• **Supplied data**
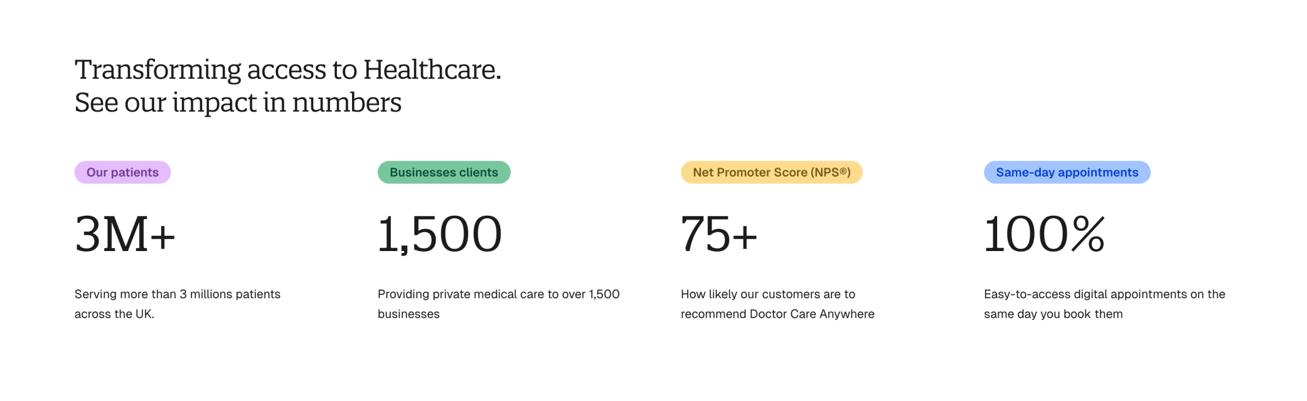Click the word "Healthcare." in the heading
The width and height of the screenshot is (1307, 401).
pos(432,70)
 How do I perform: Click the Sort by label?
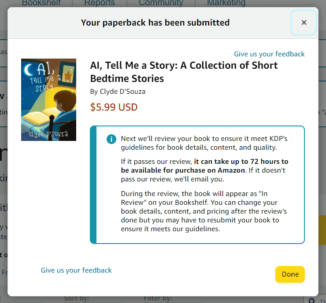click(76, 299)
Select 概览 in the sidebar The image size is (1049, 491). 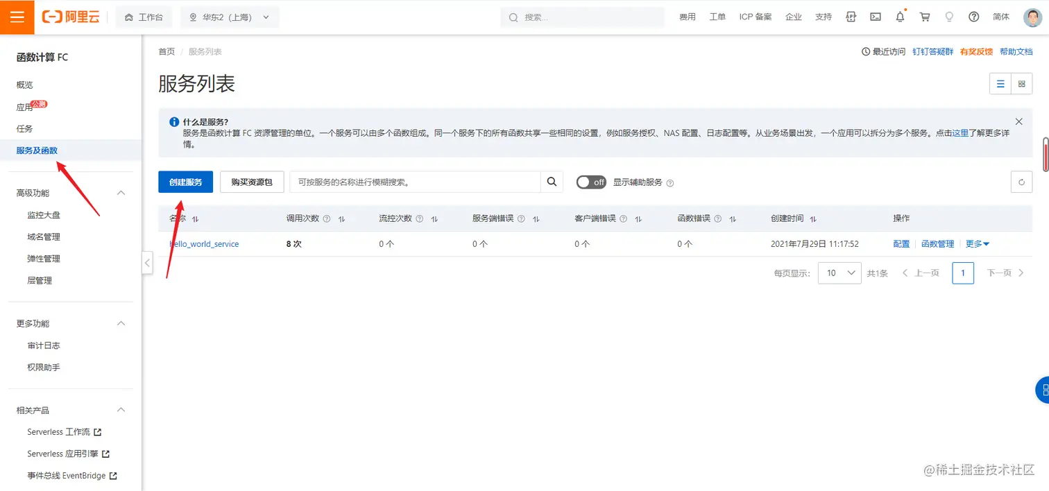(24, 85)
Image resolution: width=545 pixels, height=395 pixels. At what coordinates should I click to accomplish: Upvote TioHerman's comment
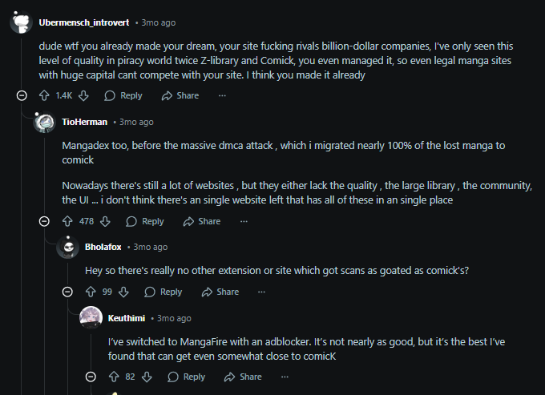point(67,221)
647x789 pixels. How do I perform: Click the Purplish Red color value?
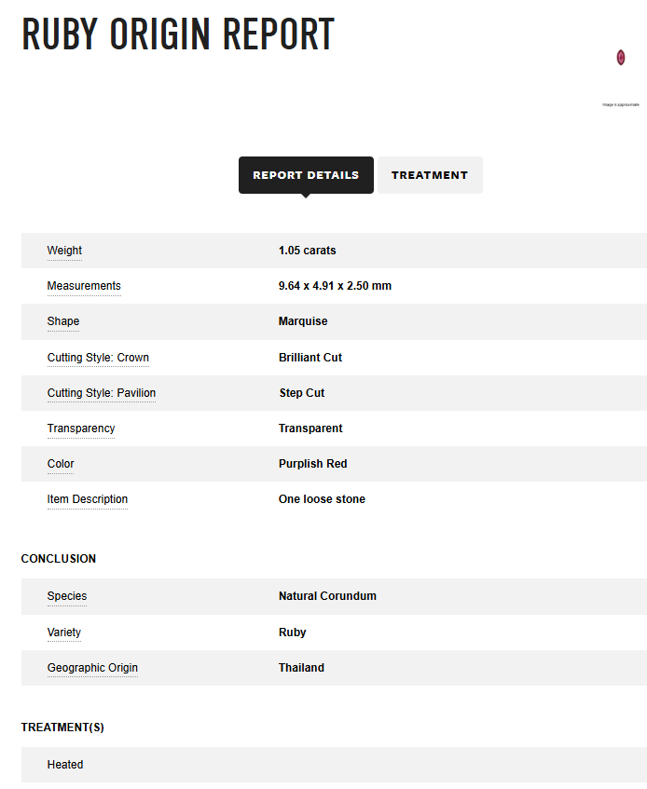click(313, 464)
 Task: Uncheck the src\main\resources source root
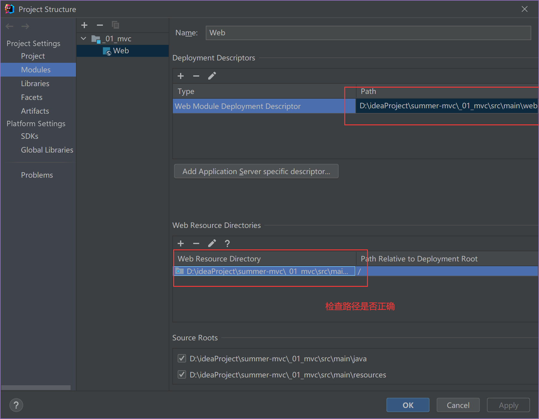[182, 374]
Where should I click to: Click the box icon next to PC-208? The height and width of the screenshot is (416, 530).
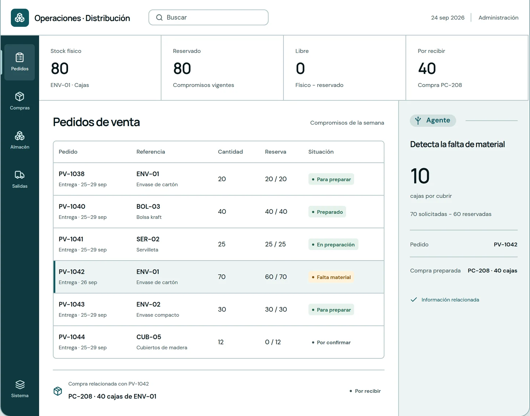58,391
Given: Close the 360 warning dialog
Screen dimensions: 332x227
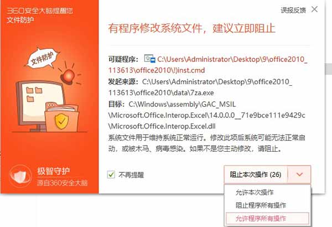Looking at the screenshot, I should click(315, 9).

• **Work instruction**
Without the pictures, transcribe exactly the lines above from the one containing "Image resolution: width=545" through the last.

• **Written answer**
Image resolution: width=545 pixels, height=395 pixels. At what coordinates should I click to accomplish: Upvote TioHerman's comment
point(67,221)
647x789 pixels. How do I perform: Click the Purplish Red color value?
click(313, 464)
 Task: Uncheck the src\main\resources source root
[182, 374]
Where should I click to: Click the box icon next to PC-208? The height and width of the screenshot is (416, 530).
58,391
Given: Close the 360 warning dialog
Screen dimensions: 332x227
Looking at the screenshot, I should click(315, 9).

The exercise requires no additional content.